Review of Blue Is the Warmest Color (2013) by Miguel A — 27 Jul 2014
"Blue is the Warmest Color" será sobretudo um filme sobre o que há de sagrado na intimidade e como esse valor pode ser abalado por mil agentes mais ou menos ligados à actualidade: seja a tentação dos caprichos, o cultivo do ego, a mesquinhez social.
Ainda assim, o labirinto emocional que se constrói a partir daí só ganha uma dimensão arrebatadora por causa de Adèle Exarchopoulos (a jovem Adèle do título original), que assume as fragilidades do seu personagem com uma força própria de um tour-de-force dramático capaz de definir uma carreira.
É necessária muita coragem para aceitar tão incondicionalmente o desgaste de um papel como este.

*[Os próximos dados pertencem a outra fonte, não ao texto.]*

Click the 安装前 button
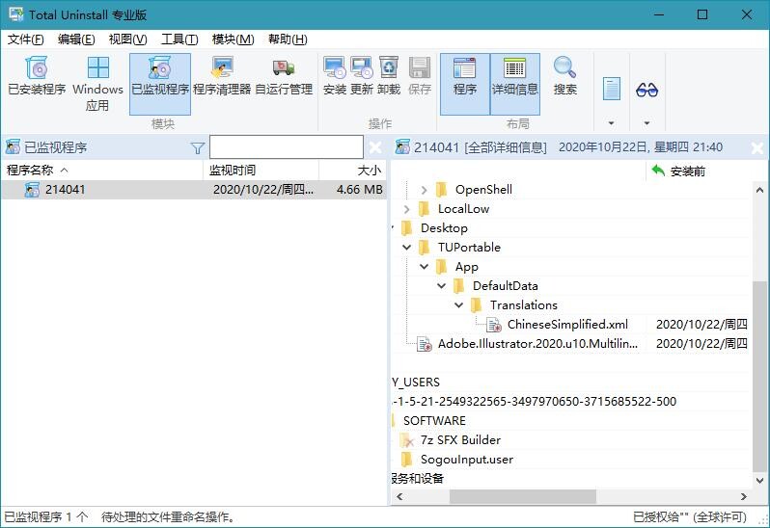 click(x=678, y=171)
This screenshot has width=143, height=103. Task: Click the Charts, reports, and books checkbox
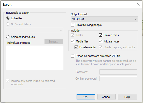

Mas Abdel Kechiche já tinha provado, com "The Secret of the Grain", que é um realizador de poucos pudores e exímio na forma como absorve a sensualidade das suas jovens actrizes.
Mesmo sem ser especialmente original ou sequer sólido na sua narrativa, "Blue is the Warmest Color" garante um vibrante cinema de emoções e atreve-se a sondar a sua principal relação afectiva (entre duas raparigas) com uma profundidade atingida somente por Cassavetes e poucos outros.